Task instructions:
Retype the stretch of the defining-moments discussion below from "A defining moment?" through "are women also.".

Text provided:
I can't speak for my son who is 29, but I believe 9/11 will be a more generation defining moment for his generation than mine. For me it was a heart breaking, gut wrenching shock that punctured the small sense of invincibility left.
Liz
 
9-11, not because of what happened in NY City, but because how it changed our nation and unified our country to support each other and our military.
 
9-11, not because of what happened in NY City, but because how it changed our nation and unified our country to support each other and our military.

That didn't last very long though. I would not use the word "unified" to describe the USA these days. "Polarized" is a much better fit.

A defining moment? Yes. But not nearly on the order that 12-7-41 was.
 
Invention of birth control pills.

It enabled women to control their child bearing. Which has led to women working outside the home as an expectation.

The rise of the two income family has changed our expectations as to our standard of living (when I was a child, it seemed to me that a 2BR, 1BA, 1 Car garage - because there was just one car to put in it was the standard), the upbringing of our children (who are both left alone more and more materially spoiled).

When I entered law school at the University of Texas, there were 10 women in my class of 500, the next year there were 50 in the entering class, my third year was one-third women. In Fort Worth, there were 13 women when I started practicing. Now, more than half of the lawyers are women --- and almost half of the judges are women also.
 
Invention of birth control pills.

It enabled women to control their child bearing. Which has led to women working outside the home as an expectation.

While I agree birth control facilitated this, I think the women's movement was also the force behind changing women's expectations about what was possible and what they should have the right to do. It seems among younger women, "women's lib" and being a "feminist" have become negatives. But it was the first brave women who fought for the right to be in law school, and to get hired at a law firm as a lawyer - not a secretary - that opened the doors for all the women who take those rights for granted. And they put up with lots of harassment and inappropriate treatment to survive - plus often had to work twice as hard to prove themselves, paving the way for the next generation's easier path into those jobs.

I remember my first job interview after college in the early 70s. The questions weren't about my skills and experience, but about was I married and what was my husband's job - and they weren't being asked just to be social but to decide if I would want to stay in the position for more than a short period!

Record list:
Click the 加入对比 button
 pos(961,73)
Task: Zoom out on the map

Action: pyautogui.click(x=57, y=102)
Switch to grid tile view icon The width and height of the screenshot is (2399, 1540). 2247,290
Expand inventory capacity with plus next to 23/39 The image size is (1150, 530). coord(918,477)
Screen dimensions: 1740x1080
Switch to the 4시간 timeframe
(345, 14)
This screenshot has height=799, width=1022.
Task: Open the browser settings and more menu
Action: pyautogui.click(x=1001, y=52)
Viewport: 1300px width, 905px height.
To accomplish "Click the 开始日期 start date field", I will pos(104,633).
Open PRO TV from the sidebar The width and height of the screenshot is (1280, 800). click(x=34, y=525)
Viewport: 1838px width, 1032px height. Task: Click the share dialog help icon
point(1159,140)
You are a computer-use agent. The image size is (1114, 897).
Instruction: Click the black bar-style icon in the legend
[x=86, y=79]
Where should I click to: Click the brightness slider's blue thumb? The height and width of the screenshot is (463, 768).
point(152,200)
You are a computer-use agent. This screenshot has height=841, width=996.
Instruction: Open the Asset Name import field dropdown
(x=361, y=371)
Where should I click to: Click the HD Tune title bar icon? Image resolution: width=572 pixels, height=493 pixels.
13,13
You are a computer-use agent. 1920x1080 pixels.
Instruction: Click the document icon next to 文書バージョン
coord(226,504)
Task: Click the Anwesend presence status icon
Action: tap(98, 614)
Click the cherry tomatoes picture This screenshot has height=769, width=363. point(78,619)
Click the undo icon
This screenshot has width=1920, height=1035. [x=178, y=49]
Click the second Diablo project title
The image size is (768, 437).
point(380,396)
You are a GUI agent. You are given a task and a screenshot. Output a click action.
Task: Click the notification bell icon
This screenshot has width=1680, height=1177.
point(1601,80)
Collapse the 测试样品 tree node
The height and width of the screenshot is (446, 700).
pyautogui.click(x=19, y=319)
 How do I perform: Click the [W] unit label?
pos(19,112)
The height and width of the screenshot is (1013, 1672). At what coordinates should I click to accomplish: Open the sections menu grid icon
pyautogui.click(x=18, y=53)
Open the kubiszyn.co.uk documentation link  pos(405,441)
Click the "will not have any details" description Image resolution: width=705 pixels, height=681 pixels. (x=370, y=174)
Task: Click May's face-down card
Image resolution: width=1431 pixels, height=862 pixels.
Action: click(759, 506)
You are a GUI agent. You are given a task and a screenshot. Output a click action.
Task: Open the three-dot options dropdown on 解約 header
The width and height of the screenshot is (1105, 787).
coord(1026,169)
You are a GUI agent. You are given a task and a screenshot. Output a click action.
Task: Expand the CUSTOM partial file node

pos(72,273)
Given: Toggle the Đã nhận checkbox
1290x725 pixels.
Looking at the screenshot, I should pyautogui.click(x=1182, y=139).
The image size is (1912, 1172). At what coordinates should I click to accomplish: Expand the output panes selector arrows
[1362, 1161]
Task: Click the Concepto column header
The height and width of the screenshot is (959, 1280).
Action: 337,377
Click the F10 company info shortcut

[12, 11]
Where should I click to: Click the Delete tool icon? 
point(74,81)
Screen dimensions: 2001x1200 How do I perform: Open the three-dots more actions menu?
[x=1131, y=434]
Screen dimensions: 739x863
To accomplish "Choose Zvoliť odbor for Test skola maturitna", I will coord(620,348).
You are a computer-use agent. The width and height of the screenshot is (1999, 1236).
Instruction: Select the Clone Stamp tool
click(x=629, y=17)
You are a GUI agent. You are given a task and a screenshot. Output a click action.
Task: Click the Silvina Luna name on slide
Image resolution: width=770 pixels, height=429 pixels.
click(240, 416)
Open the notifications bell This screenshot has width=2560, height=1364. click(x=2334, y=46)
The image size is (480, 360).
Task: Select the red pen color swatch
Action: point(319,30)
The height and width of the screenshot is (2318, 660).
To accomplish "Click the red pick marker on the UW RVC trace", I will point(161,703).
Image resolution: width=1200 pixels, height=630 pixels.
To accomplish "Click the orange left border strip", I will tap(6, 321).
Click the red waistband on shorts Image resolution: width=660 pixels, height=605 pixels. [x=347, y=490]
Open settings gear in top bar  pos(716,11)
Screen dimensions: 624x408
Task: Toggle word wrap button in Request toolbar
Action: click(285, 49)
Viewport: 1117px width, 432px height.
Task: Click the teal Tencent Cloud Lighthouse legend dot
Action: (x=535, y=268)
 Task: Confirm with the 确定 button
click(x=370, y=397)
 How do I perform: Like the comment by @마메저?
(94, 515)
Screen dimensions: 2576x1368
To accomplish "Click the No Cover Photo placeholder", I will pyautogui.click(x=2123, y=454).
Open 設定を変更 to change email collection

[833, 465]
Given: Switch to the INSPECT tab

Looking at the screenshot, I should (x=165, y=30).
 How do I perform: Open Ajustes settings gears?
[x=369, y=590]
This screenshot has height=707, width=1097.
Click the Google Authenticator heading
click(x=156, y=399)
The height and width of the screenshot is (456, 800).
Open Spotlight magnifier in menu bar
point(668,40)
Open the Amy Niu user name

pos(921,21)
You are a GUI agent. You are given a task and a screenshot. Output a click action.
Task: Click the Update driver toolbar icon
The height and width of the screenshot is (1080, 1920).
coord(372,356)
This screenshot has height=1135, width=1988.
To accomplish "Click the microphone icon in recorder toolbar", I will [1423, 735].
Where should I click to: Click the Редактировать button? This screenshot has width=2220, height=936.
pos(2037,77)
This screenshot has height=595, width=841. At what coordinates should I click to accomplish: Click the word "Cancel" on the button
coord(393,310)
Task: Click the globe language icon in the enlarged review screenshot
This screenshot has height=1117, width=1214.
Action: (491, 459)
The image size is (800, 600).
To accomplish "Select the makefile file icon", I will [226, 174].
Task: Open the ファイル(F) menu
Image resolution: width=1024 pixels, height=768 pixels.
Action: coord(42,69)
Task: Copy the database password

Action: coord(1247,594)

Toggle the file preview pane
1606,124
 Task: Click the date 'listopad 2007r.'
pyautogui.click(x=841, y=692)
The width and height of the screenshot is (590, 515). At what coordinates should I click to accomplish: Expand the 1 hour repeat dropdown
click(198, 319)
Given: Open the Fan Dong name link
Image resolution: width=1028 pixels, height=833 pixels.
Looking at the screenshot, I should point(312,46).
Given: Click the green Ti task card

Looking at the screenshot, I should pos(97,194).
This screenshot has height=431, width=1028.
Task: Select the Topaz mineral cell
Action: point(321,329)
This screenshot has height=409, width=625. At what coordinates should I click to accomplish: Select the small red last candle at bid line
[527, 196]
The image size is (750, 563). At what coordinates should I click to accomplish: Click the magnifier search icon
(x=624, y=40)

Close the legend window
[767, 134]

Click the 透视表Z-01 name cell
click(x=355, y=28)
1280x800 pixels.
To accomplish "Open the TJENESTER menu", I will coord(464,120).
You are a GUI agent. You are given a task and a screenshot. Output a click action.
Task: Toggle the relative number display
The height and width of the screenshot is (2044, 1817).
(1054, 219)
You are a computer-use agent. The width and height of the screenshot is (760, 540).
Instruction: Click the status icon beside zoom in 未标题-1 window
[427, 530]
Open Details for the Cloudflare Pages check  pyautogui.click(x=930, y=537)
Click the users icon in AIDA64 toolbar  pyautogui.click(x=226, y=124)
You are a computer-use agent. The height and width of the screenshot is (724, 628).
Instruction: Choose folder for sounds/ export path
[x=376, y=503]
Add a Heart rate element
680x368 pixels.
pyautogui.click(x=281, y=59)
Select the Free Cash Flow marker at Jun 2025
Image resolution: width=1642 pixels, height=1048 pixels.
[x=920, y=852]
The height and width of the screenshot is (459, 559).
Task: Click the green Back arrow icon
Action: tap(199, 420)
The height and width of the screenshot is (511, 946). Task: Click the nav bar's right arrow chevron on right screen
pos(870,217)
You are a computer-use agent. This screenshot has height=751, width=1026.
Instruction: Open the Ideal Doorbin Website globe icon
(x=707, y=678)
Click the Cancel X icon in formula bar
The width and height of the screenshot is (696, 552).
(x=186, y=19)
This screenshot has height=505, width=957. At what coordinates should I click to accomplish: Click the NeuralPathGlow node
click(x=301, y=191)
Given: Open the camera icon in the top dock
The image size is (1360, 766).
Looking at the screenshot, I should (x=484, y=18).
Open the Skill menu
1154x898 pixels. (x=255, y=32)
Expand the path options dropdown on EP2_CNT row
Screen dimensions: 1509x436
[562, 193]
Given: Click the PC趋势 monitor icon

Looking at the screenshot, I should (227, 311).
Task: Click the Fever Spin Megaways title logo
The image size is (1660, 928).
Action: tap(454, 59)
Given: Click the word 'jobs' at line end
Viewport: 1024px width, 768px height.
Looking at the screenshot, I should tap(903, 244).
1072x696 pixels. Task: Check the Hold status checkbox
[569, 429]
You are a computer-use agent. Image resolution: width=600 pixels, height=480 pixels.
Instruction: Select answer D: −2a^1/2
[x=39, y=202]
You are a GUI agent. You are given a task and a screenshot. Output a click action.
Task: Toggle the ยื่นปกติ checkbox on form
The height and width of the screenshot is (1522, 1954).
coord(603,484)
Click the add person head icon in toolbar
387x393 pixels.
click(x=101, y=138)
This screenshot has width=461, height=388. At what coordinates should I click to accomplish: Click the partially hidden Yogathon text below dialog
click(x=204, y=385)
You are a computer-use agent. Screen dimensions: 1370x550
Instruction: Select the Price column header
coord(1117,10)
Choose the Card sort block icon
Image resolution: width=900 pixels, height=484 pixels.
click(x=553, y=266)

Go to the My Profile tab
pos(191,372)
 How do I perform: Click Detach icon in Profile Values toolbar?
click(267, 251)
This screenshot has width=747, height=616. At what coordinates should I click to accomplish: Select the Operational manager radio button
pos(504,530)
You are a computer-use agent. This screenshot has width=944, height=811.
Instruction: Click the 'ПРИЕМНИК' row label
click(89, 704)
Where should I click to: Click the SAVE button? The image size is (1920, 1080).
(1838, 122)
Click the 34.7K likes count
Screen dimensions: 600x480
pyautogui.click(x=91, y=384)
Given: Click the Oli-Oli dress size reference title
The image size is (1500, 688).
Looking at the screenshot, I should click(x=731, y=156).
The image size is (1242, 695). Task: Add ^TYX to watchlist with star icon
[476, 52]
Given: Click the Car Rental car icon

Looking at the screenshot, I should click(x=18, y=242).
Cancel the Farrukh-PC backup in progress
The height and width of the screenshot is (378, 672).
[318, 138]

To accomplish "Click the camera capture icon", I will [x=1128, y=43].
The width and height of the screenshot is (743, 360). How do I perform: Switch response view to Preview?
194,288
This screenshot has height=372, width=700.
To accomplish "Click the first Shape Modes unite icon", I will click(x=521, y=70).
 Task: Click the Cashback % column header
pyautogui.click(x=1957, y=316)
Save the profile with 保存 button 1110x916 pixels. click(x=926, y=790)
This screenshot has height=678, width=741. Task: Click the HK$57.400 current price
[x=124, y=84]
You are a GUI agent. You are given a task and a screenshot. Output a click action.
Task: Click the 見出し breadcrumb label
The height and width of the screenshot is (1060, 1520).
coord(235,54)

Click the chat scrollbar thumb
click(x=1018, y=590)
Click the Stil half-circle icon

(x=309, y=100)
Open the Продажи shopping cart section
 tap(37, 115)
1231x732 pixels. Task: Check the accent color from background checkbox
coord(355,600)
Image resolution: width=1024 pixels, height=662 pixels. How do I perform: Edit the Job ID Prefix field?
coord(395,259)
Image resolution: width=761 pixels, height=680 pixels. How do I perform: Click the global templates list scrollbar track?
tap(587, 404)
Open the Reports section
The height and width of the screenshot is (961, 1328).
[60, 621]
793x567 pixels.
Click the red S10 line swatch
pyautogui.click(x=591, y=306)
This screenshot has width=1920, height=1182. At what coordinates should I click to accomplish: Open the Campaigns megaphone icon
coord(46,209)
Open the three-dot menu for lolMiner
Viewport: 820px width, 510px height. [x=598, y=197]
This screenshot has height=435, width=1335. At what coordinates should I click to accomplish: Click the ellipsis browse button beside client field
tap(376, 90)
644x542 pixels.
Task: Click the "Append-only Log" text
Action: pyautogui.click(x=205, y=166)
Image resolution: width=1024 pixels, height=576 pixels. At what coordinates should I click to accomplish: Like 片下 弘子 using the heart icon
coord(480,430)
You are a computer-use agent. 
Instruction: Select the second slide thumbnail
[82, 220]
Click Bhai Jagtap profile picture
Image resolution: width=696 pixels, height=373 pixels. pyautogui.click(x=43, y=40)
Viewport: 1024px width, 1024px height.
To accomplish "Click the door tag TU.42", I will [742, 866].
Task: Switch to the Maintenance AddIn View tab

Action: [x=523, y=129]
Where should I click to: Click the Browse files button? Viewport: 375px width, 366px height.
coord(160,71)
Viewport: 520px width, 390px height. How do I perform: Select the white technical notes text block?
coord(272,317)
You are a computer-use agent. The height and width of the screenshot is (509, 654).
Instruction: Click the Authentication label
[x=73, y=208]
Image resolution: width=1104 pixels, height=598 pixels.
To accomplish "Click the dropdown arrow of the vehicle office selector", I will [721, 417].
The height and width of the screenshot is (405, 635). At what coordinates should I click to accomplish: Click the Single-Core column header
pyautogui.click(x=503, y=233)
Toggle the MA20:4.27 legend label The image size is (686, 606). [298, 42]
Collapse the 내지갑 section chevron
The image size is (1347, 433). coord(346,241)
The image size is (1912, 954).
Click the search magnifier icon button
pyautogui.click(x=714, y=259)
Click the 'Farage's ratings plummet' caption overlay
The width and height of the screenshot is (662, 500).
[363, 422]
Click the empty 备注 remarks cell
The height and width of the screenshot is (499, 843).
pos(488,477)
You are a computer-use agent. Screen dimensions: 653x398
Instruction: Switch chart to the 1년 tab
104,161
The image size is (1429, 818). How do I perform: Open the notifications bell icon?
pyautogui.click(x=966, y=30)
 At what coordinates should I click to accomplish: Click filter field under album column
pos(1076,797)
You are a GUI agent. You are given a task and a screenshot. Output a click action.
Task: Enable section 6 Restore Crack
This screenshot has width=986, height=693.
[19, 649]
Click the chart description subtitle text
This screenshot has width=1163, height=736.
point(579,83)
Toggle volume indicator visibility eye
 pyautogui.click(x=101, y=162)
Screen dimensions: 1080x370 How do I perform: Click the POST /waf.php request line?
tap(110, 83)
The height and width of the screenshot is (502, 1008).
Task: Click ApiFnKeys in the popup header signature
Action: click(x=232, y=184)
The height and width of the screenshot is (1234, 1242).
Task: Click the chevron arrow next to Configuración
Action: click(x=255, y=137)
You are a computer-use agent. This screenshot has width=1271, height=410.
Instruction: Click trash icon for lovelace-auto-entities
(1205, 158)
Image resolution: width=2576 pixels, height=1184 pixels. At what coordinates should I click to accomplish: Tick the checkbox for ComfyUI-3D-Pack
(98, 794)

Full response:
A defining moment? Yes. But not nearly on the order that 12-7-41 was.
 
Invention of birth control pills.

It enabled women to control their child bearing. Which has led to women working outside the home as an expectation.

The rise of the two income family has changed our expectations as to our standard of living (when I was a child, it seemed to me that a 2BR, 1BA, 1 Car garage - because there was just one car to put in it was the standard), the upbringing of our children (who are both left alone more and more materially spoiled).

When I entered law school at the University of Texas, there were 10 women in my class of 500, the next year there were 50 in the entering class, my third year was one-third women. In Fort Worth, there were 13 women when I started practicing. Now, more than half of the lawyers are women --- and almost half of the judges are women also.